Directions – Records follow. Copy every line with "издания".
*** Data provided ***
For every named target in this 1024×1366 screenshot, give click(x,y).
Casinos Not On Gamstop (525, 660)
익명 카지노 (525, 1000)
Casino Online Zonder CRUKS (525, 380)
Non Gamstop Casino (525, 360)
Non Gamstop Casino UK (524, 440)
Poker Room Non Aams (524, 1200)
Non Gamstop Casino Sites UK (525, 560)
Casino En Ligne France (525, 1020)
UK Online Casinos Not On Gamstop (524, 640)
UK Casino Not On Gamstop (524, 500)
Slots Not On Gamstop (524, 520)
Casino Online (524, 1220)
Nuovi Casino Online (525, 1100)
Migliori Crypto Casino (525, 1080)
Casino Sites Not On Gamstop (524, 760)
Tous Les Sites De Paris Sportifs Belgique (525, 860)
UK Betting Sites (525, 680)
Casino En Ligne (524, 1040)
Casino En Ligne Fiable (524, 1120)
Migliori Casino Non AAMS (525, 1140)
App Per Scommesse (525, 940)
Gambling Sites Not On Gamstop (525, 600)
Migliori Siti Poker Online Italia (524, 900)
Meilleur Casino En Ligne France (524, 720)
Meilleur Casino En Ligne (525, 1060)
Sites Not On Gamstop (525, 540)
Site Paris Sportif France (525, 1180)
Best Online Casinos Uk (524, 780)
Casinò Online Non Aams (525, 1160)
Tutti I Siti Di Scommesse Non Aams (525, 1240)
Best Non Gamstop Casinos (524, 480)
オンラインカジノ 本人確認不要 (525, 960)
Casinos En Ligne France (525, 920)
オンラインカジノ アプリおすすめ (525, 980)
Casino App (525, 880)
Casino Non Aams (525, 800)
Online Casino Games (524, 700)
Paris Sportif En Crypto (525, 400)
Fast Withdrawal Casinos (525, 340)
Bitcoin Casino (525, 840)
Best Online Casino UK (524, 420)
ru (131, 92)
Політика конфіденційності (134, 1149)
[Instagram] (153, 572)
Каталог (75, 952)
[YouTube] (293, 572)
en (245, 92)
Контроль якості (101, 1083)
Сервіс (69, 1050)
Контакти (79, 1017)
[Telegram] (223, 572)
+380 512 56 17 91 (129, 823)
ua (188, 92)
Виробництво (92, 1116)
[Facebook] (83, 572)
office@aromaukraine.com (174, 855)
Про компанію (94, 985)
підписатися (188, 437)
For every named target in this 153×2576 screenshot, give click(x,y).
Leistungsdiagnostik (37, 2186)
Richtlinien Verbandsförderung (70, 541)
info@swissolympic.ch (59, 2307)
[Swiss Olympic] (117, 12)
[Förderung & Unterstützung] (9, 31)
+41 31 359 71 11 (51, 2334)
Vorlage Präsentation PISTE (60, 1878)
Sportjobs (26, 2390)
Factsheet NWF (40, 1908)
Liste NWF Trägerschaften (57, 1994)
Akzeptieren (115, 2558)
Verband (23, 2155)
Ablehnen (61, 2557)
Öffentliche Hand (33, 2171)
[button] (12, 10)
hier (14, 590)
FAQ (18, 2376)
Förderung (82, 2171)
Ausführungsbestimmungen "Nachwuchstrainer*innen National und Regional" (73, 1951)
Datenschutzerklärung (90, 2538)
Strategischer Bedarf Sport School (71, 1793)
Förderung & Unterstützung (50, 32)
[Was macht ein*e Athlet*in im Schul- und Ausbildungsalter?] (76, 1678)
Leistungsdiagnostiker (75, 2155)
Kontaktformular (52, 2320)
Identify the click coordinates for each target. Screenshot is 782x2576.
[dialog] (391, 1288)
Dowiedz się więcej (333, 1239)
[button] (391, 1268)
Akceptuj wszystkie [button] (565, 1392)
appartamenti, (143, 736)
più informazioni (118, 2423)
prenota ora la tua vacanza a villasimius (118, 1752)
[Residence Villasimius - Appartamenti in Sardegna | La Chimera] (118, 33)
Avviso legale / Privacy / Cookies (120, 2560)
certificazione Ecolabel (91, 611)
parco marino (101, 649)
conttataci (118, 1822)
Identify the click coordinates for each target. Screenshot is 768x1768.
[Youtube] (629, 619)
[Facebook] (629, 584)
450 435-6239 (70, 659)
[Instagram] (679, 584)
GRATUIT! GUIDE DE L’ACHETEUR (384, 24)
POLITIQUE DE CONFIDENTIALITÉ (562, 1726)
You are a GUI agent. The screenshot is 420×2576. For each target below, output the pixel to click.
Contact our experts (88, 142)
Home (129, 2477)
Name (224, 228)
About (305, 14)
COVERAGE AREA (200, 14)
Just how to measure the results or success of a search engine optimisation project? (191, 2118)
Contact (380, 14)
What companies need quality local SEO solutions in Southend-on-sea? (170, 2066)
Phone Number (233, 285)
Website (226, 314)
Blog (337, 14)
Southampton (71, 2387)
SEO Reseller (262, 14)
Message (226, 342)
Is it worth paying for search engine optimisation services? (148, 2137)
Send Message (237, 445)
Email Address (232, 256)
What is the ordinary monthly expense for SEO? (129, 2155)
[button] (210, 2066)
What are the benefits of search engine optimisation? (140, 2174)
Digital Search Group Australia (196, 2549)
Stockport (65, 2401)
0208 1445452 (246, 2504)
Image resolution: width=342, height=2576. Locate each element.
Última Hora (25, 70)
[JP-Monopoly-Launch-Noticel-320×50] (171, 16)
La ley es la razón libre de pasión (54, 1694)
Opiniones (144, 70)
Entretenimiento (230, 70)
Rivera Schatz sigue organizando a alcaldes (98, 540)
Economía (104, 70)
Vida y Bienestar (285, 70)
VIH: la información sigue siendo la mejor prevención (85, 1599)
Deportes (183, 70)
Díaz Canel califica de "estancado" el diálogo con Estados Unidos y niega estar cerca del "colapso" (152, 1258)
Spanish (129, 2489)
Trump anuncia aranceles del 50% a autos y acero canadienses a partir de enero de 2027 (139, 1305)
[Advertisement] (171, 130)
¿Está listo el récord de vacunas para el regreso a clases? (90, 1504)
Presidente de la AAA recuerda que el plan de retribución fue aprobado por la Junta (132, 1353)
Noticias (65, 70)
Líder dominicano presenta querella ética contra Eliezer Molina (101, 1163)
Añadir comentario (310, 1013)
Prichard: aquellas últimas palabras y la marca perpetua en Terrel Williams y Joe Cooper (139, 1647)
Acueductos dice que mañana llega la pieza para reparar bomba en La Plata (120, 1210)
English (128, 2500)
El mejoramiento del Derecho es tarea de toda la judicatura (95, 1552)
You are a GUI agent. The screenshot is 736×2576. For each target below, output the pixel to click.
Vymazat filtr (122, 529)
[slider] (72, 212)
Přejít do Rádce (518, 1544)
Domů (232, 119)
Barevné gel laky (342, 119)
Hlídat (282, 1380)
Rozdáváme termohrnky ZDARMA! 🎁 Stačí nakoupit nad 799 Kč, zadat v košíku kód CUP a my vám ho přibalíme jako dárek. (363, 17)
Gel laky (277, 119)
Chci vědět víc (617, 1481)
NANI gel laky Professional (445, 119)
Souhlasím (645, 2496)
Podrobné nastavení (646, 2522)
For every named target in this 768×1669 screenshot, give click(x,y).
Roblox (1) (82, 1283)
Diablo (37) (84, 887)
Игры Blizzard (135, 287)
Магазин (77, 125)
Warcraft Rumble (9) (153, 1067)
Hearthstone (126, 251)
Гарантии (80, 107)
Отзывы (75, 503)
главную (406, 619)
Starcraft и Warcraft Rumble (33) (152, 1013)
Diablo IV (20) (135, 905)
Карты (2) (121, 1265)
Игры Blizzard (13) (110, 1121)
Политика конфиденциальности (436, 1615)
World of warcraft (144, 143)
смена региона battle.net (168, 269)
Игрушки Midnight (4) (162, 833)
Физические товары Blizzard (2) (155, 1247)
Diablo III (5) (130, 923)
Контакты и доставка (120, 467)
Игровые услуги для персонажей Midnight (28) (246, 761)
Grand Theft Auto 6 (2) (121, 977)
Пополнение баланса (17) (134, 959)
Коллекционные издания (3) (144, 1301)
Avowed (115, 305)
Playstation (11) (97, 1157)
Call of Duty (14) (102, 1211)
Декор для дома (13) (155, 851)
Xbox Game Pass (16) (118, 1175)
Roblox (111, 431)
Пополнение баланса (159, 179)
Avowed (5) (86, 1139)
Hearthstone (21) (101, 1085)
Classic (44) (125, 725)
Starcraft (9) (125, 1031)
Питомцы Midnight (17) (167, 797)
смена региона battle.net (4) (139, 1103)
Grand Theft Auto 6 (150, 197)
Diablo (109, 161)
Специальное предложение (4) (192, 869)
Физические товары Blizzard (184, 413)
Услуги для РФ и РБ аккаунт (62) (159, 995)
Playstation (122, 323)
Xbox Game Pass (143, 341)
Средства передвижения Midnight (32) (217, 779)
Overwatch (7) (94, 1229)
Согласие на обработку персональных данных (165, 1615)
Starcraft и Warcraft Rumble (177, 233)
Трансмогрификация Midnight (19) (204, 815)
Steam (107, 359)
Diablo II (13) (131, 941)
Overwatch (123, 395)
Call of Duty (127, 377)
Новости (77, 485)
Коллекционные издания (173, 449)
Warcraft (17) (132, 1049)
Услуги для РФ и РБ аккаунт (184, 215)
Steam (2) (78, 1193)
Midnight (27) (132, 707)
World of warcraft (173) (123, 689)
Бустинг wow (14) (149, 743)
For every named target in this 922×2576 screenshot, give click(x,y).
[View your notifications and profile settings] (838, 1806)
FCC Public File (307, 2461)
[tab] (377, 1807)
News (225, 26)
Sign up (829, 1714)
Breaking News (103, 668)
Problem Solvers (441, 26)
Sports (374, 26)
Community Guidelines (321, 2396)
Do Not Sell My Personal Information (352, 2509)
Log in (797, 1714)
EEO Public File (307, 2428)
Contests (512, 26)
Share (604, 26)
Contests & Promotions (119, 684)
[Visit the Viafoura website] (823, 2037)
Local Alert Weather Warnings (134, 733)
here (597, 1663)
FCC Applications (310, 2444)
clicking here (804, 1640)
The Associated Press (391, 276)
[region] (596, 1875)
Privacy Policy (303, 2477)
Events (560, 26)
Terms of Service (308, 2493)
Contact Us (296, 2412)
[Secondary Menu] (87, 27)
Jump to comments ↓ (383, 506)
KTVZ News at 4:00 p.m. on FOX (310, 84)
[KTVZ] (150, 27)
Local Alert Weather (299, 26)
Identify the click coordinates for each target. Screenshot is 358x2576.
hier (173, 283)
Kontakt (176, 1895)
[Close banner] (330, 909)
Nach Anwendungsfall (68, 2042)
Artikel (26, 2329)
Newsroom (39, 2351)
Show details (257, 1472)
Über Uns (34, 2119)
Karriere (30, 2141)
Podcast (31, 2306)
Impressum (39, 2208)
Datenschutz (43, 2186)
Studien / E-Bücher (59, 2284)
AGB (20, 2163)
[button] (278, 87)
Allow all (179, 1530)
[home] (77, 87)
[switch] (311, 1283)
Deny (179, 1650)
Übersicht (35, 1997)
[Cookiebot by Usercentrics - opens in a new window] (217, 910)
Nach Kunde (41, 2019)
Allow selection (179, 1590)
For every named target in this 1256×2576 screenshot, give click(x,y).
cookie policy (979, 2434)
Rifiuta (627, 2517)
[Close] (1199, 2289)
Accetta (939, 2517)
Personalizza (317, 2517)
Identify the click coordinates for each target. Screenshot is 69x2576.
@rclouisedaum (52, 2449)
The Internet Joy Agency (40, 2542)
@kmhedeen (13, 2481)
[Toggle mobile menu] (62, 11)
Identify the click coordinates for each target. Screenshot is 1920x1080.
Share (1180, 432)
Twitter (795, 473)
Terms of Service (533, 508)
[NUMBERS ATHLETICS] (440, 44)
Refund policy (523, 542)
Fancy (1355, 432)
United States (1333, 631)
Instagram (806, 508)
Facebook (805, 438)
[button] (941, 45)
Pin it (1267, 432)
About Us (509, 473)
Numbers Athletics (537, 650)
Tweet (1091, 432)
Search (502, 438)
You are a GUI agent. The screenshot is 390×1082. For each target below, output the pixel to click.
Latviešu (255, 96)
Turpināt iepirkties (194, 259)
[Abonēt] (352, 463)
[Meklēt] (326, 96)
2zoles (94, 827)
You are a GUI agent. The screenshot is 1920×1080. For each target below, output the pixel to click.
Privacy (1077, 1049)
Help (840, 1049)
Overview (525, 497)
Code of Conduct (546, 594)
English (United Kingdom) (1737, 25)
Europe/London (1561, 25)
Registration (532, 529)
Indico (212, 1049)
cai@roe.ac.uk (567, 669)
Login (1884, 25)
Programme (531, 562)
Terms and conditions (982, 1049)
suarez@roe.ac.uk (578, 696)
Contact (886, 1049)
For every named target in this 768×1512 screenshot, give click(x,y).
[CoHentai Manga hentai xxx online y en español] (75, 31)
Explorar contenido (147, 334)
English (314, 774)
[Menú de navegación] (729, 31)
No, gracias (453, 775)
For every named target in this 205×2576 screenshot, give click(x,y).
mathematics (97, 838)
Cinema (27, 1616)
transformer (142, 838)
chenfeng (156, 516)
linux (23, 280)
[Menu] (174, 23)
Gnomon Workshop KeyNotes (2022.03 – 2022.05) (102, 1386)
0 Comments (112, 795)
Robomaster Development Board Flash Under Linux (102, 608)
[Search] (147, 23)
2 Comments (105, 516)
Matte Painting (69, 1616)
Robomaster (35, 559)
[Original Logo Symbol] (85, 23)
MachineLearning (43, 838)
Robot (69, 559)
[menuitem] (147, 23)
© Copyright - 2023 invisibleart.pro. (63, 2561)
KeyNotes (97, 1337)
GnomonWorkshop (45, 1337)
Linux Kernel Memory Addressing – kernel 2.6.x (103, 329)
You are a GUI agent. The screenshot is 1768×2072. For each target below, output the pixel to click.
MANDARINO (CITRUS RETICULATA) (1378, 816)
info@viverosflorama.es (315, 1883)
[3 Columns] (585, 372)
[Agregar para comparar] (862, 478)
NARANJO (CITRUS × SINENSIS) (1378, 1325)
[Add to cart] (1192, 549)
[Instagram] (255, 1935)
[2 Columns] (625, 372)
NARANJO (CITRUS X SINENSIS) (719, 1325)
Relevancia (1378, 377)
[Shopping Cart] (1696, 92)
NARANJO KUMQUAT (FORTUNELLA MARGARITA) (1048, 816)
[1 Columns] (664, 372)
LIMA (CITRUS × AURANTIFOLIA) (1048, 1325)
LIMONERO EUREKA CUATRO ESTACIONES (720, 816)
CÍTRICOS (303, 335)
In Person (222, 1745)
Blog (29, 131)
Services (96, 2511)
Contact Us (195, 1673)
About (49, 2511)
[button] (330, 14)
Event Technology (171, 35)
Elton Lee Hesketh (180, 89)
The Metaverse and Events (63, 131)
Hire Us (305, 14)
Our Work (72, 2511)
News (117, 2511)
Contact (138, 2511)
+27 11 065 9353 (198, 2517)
*** End of Data provided ***
Expected answer –
Коллекционные издания (3) (144, 1301)
Коллекционные издания (173, 449)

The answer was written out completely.